PMBV shortens in-hospital stay and eliminates the risk imposed
by thoracotomy and anesthesia. Therefore, in our practice, when
surgical intervention is contraindicated due to associated problems,
PMBV may be the preferred approach, but exposure to radiation
may be of concern in pregnant patients.
-
The role of mitral valve balloon valvuloplasty
in the treatment of rheumatic mitral valve stenosis during pregnancy.
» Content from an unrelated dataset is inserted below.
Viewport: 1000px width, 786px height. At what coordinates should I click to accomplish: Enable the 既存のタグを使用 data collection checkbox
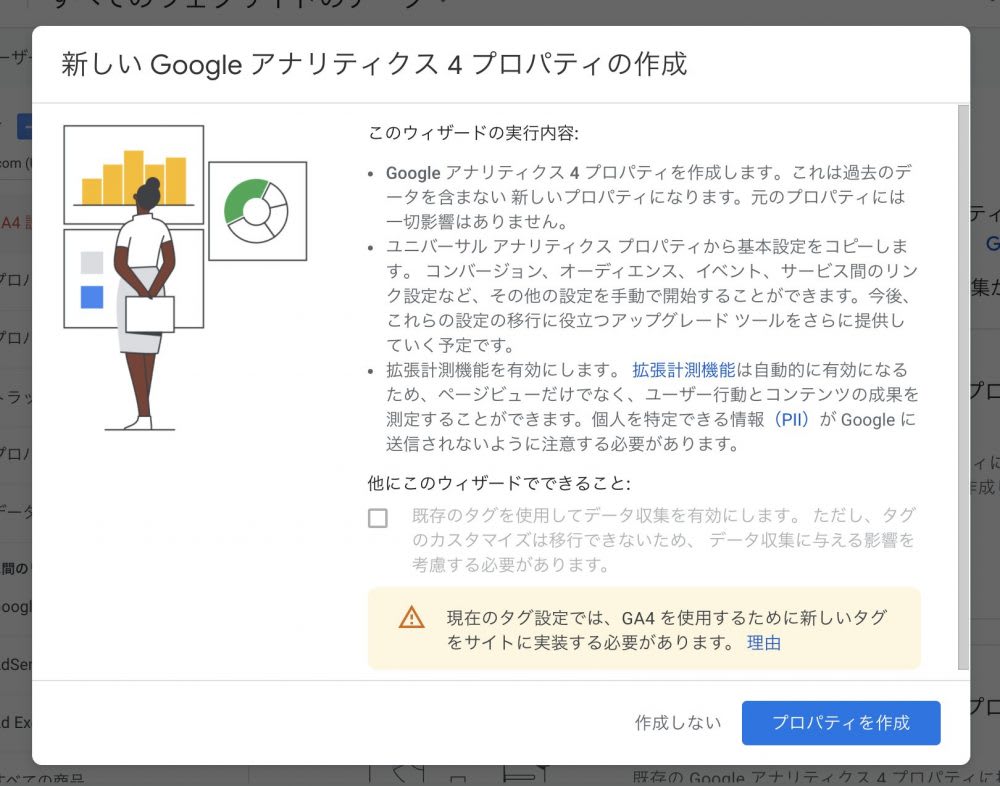click(378, 517)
de Andrade J, Maldonado M, Pontes Jr S, y col. Rev Esp Cardiol
2001 May 54:573-9
OBJECTIVE: To analyze the immediate results and the clinical evolution
of a group of fertile age women with rheumatic mitral stenosis,
in whom percutaneous balloon mitral valvuloplasty was performed
before or during pregnancy. PATIENTS AND METHOD: Eighty-one women
with mitral stenosis, submitted to balloon mitral vavuloplasty,
were studied. They were divided into three groups, according to
their desire of no further pregnancies (group A; n = 19), pregnancy
during the follow-up (group B; n = 23) or valvuloplasty was performed
during pregnancy (group C; n = 39). Patients from group B and C
were controlled during pregnancy, childbirth and puerperium, and
the newborns of women in group C were followed from birth to the
age of 5 years. RESULTS: Mortality in the three groups was null
and the incidence of miscarriage was 2 (8.6%) in group B and 3 (9.1%)
in group C. Normal delivery was predominant in group B and delivery
by caesarean was predominant in group B. Success was immediate in
all the cases. The procedure was repeated in 3 women due to restenosis.
The media valvar area rase from 0.93 to 2.05 cm2 in group A, from
1.28 to 2.04 cm2 in group B and from 0.84 to 2.14 cm2 in group C
(intergroup p = NS). The functional class improved in the three
groups of patients. CONCLUSION: Percutaneous balloon mitral valvuloplasty
is an effective, efficient method for the treatment of rheumatic
mitral stenosis during pregnancy, after organogenesis, or at any
time in a woman's life, as long as it is indicated according to
clinical and echocardiographic evaluation criteria.